» **EXERCISE DESCRIPTION**:
Look below for the line holding "Follow the 3.1.x version link" and the line holding "1086x448 pixels.". Repeat those two and everything between, exactly.

» **DATA SECTION**:
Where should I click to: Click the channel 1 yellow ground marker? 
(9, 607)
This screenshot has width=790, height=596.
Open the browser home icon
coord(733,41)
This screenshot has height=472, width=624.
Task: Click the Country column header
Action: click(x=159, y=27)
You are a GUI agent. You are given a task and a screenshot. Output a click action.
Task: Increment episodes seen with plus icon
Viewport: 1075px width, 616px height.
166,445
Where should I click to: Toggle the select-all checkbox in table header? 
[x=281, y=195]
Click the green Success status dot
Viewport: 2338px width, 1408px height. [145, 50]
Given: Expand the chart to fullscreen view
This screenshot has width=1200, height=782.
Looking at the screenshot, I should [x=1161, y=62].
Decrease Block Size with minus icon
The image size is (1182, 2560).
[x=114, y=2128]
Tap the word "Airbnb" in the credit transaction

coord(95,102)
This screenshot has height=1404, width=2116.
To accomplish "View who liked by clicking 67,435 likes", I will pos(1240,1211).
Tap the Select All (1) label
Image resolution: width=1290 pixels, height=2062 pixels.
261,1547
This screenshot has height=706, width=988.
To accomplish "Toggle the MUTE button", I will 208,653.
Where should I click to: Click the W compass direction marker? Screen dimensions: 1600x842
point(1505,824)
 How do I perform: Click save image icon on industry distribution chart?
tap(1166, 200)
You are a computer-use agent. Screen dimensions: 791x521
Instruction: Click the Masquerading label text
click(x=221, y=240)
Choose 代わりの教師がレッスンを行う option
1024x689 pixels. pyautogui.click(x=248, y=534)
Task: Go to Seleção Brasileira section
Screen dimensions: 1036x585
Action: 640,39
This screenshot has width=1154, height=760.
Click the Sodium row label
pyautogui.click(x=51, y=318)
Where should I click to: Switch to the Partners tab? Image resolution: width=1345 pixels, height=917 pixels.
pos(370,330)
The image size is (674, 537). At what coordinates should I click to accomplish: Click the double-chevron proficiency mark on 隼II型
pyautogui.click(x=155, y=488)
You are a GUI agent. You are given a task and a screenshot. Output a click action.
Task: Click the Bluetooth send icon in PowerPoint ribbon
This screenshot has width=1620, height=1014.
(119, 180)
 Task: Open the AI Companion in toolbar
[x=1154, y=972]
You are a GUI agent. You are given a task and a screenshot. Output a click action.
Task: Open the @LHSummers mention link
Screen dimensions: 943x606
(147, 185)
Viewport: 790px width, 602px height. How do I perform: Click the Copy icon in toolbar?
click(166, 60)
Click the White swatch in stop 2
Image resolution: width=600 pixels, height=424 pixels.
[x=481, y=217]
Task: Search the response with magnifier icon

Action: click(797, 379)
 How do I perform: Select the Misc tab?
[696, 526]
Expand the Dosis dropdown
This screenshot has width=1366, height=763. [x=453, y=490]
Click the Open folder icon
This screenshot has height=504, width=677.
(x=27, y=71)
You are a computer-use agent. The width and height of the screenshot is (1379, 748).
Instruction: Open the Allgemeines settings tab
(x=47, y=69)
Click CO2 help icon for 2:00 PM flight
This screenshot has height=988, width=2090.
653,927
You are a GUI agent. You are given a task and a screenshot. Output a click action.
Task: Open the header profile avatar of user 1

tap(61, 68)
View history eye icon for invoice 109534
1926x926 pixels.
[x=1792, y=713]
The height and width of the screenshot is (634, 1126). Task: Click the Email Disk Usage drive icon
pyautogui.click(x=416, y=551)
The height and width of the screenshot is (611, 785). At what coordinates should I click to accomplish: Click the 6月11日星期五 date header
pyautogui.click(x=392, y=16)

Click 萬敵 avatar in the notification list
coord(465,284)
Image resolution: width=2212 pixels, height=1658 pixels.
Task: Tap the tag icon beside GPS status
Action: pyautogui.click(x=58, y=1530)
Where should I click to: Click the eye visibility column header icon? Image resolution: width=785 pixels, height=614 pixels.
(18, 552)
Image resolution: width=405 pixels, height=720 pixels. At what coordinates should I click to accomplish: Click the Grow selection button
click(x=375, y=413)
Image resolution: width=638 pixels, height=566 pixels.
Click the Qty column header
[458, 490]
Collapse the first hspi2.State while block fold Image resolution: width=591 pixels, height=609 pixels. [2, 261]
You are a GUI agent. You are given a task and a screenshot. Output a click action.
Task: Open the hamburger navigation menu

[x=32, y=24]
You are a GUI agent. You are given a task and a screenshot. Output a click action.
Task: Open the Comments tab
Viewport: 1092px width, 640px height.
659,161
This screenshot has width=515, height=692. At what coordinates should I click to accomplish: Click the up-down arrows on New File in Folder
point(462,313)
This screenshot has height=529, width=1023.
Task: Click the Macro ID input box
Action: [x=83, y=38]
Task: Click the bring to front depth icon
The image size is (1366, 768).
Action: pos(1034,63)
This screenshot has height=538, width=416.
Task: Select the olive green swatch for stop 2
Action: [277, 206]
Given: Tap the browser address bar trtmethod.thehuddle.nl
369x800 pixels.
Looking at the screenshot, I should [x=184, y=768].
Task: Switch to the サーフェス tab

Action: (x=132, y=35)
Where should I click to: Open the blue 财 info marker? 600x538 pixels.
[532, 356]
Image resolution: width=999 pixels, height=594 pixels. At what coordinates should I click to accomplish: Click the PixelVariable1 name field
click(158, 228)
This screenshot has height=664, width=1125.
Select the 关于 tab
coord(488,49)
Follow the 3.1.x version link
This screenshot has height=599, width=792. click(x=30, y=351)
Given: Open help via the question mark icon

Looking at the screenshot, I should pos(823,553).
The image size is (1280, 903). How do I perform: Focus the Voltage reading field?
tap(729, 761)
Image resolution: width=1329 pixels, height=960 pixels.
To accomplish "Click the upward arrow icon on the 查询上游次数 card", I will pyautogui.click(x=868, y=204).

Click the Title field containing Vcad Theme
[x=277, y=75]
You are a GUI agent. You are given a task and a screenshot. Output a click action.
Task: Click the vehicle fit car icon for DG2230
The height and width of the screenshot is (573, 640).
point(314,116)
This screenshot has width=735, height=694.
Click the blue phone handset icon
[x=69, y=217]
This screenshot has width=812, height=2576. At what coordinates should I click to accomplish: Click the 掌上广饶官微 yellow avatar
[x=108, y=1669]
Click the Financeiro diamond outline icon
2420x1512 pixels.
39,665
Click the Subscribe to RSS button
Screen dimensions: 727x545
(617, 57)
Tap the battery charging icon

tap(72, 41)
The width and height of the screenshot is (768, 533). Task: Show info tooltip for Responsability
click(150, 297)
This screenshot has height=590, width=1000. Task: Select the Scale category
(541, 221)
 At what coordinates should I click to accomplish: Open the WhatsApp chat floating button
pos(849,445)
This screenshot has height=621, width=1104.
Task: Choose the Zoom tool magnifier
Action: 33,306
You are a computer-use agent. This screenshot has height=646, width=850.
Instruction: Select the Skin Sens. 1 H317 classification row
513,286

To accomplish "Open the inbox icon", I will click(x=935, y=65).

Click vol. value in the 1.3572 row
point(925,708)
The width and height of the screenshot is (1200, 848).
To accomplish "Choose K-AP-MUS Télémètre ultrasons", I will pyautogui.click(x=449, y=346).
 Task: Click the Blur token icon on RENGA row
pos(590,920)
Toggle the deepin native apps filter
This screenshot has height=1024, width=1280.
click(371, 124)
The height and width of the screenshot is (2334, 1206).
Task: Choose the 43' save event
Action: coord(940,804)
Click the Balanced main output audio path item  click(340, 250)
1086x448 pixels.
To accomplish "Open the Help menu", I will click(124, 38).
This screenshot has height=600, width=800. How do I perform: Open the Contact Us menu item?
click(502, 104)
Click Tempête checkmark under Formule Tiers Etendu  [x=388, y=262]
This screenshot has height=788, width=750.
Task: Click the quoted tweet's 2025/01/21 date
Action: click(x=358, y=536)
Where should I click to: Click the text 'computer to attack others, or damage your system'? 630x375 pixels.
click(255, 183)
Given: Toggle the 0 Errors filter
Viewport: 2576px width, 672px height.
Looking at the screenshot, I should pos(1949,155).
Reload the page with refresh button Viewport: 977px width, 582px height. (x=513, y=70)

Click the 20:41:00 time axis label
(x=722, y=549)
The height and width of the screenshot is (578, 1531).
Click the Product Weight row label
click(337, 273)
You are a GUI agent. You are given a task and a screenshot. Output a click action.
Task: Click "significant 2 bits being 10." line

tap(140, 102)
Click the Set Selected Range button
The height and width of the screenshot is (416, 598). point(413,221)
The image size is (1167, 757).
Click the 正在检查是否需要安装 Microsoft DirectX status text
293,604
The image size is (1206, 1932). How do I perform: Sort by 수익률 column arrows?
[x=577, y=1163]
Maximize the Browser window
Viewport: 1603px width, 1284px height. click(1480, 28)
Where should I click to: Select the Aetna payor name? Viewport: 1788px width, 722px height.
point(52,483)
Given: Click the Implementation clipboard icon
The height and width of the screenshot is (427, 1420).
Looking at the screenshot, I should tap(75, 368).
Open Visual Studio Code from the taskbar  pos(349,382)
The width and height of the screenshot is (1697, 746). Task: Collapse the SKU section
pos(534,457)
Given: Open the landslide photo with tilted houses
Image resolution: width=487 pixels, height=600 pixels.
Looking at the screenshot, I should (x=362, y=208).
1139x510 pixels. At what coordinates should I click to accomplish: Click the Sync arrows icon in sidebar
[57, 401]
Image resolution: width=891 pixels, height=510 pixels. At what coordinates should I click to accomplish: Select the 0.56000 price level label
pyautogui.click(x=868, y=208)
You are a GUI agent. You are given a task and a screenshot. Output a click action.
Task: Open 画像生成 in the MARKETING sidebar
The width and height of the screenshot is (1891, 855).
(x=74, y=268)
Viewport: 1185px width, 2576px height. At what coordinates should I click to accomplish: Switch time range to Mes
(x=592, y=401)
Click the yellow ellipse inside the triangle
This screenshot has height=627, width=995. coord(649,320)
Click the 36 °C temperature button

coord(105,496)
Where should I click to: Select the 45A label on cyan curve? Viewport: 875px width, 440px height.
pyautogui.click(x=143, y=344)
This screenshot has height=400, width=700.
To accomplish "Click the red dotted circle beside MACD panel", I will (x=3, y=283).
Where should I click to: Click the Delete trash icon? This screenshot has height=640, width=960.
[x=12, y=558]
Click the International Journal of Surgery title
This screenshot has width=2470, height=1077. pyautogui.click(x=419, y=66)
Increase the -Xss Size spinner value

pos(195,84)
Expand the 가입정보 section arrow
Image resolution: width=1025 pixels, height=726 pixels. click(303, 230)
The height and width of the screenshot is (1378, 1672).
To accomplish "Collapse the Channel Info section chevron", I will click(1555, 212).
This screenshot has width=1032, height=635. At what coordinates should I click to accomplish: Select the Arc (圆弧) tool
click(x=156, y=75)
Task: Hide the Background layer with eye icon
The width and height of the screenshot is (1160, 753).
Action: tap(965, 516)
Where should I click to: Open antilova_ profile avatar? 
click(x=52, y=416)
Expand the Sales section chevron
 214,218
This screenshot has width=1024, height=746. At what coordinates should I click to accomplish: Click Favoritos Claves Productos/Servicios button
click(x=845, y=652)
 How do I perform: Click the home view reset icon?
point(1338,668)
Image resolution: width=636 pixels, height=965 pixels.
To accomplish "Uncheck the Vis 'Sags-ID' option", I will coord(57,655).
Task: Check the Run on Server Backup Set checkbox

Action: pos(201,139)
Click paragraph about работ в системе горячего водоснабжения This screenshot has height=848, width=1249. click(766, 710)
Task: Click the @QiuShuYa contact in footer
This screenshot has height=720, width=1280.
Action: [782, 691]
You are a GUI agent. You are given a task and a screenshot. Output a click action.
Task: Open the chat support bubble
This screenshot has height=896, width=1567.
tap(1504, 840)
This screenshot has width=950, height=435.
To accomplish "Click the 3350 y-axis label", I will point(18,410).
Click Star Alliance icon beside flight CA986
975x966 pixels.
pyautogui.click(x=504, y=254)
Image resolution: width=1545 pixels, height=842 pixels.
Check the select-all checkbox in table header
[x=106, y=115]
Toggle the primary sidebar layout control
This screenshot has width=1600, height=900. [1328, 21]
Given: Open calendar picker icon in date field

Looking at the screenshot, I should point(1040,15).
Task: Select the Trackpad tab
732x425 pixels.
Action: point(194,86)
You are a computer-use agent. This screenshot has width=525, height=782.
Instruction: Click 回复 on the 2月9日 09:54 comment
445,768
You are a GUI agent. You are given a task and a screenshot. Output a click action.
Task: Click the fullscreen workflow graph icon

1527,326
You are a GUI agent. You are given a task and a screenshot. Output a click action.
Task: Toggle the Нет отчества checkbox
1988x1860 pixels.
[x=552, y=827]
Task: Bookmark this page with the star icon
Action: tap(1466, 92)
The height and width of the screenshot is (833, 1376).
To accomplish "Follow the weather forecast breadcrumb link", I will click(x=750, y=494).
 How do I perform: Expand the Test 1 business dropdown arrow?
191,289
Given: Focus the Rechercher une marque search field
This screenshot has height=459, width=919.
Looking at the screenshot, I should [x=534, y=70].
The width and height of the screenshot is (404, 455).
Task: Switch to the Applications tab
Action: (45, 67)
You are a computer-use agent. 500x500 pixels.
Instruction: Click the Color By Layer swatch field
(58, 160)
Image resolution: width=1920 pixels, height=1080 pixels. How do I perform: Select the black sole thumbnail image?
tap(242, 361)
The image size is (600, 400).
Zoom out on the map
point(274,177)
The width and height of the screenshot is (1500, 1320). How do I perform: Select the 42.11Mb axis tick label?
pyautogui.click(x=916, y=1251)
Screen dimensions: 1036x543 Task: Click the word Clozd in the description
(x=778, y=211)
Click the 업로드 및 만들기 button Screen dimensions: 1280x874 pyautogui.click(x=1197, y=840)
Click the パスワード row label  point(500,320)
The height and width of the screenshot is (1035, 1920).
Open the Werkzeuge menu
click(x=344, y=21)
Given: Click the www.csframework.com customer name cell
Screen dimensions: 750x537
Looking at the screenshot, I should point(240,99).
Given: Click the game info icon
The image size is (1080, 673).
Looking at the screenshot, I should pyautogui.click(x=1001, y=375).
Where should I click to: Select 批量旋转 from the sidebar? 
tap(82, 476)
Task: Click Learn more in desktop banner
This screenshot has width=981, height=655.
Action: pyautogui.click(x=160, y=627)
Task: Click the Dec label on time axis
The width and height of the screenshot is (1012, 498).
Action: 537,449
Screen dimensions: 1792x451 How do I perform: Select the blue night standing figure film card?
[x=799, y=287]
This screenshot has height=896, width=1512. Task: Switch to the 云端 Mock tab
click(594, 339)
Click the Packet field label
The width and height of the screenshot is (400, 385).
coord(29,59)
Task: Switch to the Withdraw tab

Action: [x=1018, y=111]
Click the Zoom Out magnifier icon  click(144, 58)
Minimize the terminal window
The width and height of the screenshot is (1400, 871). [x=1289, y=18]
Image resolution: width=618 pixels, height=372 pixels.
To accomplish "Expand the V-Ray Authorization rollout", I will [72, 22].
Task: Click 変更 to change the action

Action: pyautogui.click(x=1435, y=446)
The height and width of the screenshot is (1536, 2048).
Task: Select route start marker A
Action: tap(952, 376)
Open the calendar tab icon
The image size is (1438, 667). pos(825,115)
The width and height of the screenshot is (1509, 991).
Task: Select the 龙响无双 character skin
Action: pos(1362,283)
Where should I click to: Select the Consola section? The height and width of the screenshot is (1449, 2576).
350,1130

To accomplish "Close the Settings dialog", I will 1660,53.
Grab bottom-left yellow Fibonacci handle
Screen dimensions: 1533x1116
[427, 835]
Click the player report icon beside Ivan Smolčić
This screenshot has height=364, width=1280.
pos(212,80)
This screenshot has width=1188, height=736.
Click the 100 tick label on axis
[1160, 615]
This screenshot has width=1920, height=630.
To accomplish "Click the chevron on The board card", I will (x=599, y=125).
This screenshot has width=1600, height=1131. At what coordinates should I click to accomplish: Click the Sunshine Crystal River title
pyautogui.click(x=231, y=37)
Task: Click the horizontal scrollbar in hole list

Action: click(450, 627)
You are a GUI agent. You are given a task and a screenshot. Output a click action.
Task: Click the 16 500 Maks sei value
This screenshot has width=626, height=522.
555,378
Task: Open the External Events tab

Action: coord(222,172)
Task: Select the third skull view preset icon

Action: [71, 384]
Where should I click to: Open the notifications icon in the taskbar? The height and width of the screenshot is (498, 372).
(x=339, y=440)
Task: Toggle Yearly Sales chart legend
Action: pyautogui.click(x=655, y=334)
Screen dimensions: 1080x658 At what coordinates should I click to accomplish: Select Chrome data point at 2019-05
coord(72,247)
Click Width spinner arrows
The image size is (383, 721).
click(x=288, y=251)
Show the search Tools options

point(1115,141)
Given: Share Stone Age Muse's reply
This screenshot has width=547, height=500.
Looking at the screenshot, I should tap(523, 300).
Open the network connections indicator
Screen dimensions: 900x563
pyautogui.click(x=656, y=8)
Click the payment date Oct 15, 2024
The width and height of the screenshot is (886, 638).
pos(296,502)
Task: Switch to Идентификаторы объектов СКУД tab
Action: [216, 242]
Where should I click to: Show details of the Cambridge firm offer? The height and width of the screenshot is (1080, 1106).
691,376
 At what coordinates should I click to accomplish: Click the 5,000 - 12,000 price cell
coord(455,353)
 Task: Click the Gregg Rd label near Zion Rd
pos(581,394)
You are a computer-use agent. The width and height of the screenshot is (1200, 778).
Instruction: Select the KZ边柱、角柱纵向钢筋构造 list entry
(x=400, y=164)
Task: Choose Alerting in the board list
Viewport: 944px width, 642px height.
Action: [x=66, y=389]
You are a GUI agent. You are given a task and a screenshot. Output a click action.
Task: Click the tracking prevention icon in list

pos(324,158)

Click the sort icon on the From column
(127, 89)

» **SOLUTION**:
Follow the 3.1.x version link
This screenshot has height=599, width=792. click(x=30, y=351)
Given: Open help via the question mark icon

Looking at the screenshot, I should pos(823,553).
The image size is (1280, 903). How do I perform: Focus the Voltage reading field?
tap(729, 761)
Image resolution: width=1329 pixels, height=960 pixels.
To accomplish "Click the upward arrow icon on the 查询上游次数 card", I will pyautogui.click(x=868, y=204).

Click the Title field containing Vcad Theme
[x=277, y=75]
You are a GUI agent. You are given a task and a screenshot. Output a click action.
Task: Click the vehicle fit car icon for DG2230
The height and width of the screenshot is (573, 640).
point(314,116)
This screenshot has width=735, height=694.
Click the blue phone handset icon
[x=69, y=217]
This screenshot has width=812, height=2576. At what coordinates should I click to accomplish: Click the 掌上广饶官微 yellow avatar
[x=108, y=1669]
Click the Financeiro diamond outline icon
2420x1512 pixels.
39,665
Click the Subscribe to RSS button
Screen dimensions: 727x545
(617, 57)
Tap the battery charging icon

tap(72, 41)
The width and height of the screenshot is (768, 533). Task: Show info tooltip for Responsability
click(150, 297)
This screenshot has height=590, width=1000. Task: Select the Scale category
(541, 221)
 At what coordinates should I click to accomplish: Open the WhatsApp chat floating button
pos(849,445)
This screenshot has height=621, width=1104.
Task: Choose the Zoom tool magnifier
Action: 33,306
You are a computer-use agent. This screenshot has height=646, width=850.
Instruction: Select the Skin Sens. 1 H317 classification row
513,286

To accomplish "Open the inbox icon", I will click(x=935, y=65).

Click vol. value in the 1.3572 row
point(925,708)
The width and height of the screenshot is (1200, 848).
To accomplish "Choose K-AP-MUS Télémètre ultrasons", I will pyautogui.click(x=449, y=346).
 Task: Click the Blur token icon on RENGA row
pos(590,920)
Toggle the deepin native apps filter
This screenshot has height=1024, width=1280.
click(371, 124)
The height and width of the screenshot is (2334, 1206).
Task: Choose the 43' save event
Action: coord(940,804)
Click the Balanced main output audio path item  click(340, 250)
1086x448 pixels.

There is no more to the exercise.